We’re introduced to this idea in a bravura opening sequence set to Bowie’s “Space Oddity” as we see Alpha accrete around the International Space Station as more and more modules are added and visitor upon visitor are greeted by the stations crew – first humans from various nations, and then aliens, and then more aliens, each weirder and more striking than the last, each greeted with the same welcoming handshake. It’s a really wonderful bit of visual storytelling, an unmistakable statement of thematic intent, and – unfortunately – the high point of the film.

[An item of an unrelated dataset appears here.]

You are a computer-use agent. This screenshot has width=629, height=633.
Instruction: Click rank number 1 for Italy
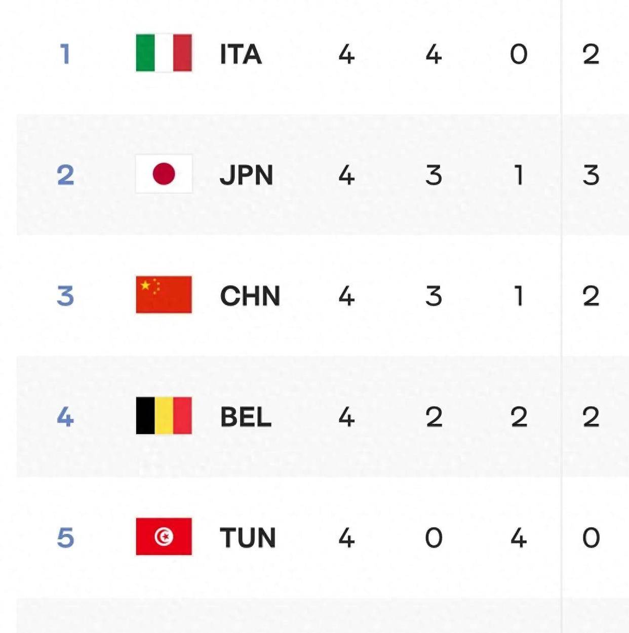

Then we meet our heroes, and realise that our journey through this wonderful universe is going to be guided by the rather fey Dane DeHaan trying his best to be a roguish space hero in the Han Solo/Star-Lord mold, which he is pretty much incapable of pulling off convincingly, plus Cara Delevigne struggling with the film’s weird sexual politics (Valerian keeps asking Laureline to marry him. We’re given no background on their relationship, so it’s hard to say whether this is meant to be romantic or straight up sexual harassment). The clunky dialogue doesn’t help – The Fifth Element was no great shakes in the repartee department, either, but an engaged and charismatic cast (remember when Bruce Willis was both those things?) elevated the material. Dan and Cara, whatever their other talents, don’t have the chops for that kind of heavy lifting.

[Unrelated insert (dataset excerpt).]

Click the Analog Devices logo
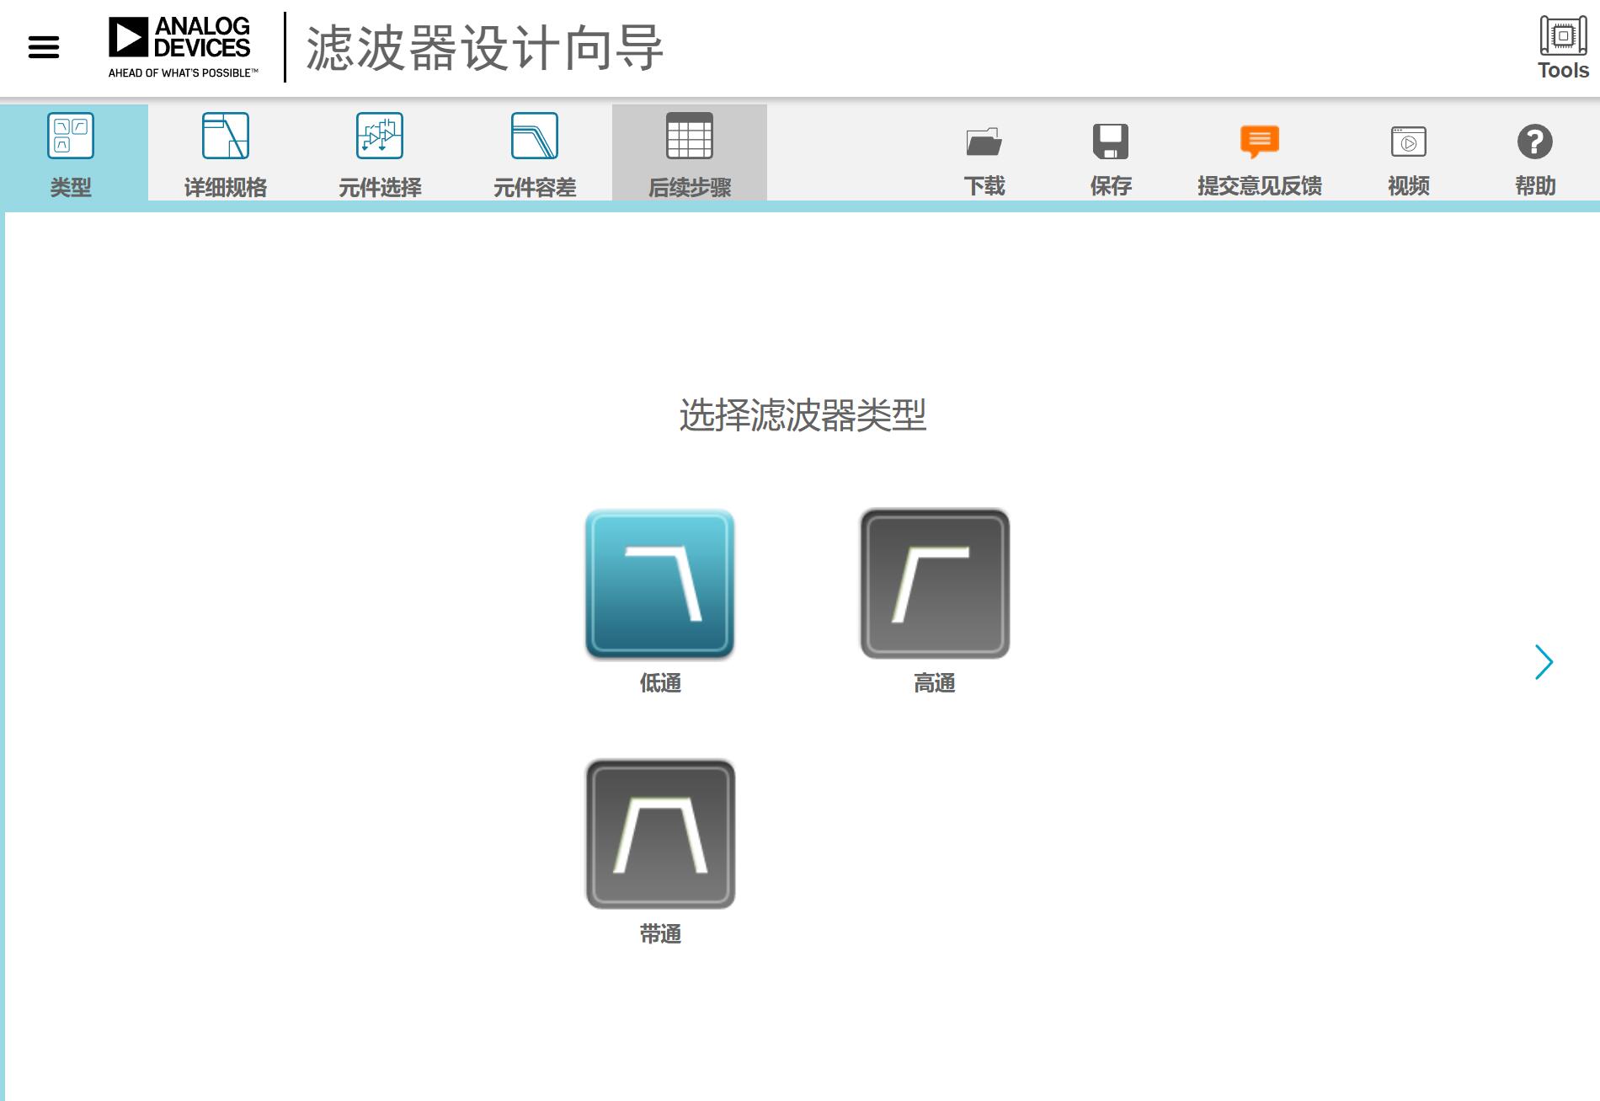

Happily, their chief function isn’t really narrative, but rather scenic – they’re really just in this thing to give us a reason to bounce from set to set, to setpiece to setpiece, and if you’re willing to ignore the rote plot and regrettable attempts at banter, you’re in for a heck of a time. As a filmmaker, Besson remains an almost unparalleled visual stylist, and he’s operating at the absolute apex of his abilities here. There are moments in this film that are simply jaw-dropping: a beautiful beach world populated by what are essentially alien supermodels, a sprawling alien bazaar that exists in a parallel dimension, a sewer system so vast it hosts a population of leviathans, a madcap foot chase through a number of truly alien and amazing neighbouring environments in the teeming space station, and on and on. You can feel Besson’s gleeful desperation to throw as much colour and spectacle at us as he can, all but screaming “Look at this! And this! And this!” It’s intoxicating.

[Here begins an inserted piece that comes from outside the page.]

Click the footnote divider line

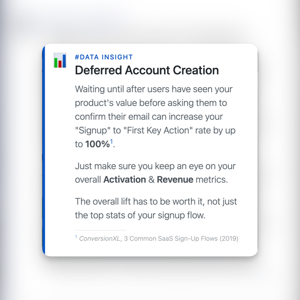(100, 230)
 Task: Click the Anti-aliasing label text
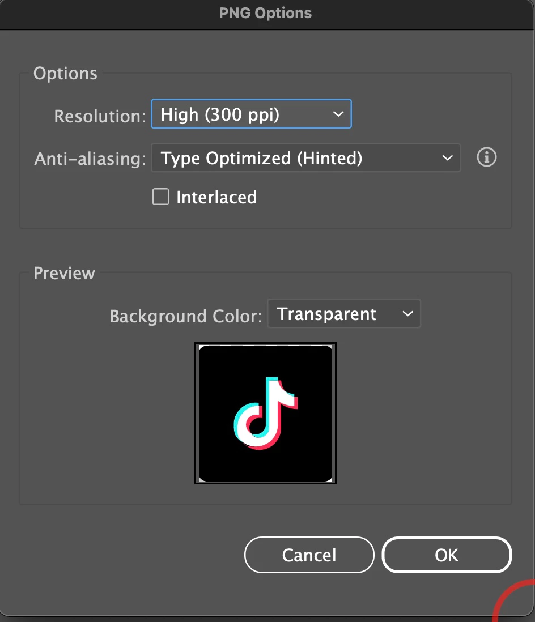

That the film doesn’t work as a whole is almost besides the point, it’s just so much fun to look at. Ignore the plot and drink in the moments – that way you get to enjoy Ethan Hawke’s space cowboy pimp and Rihanna’s shapeshifting alien dancing girl without worrying about why we’ve stopped the movie to spend time with them. Think of it not so much as a movie but a slideshow of someone’s holiday in Luc Besson’s teenage brain. Indeed, I would pay cash money to see the entire project re-cut as a mockumentary travelogue of Alpha – something along those lines might be the thing’s optimal form.

Valerian is unarguably a very flawed film, but not fatally so – what it does well, it does better than anything else that’s come along in a good while. As an unbridled, madcap explosion of colour and imagination, it’s unbeatable. Just imagine what could have been if its narrative verve matched its visual grandeur.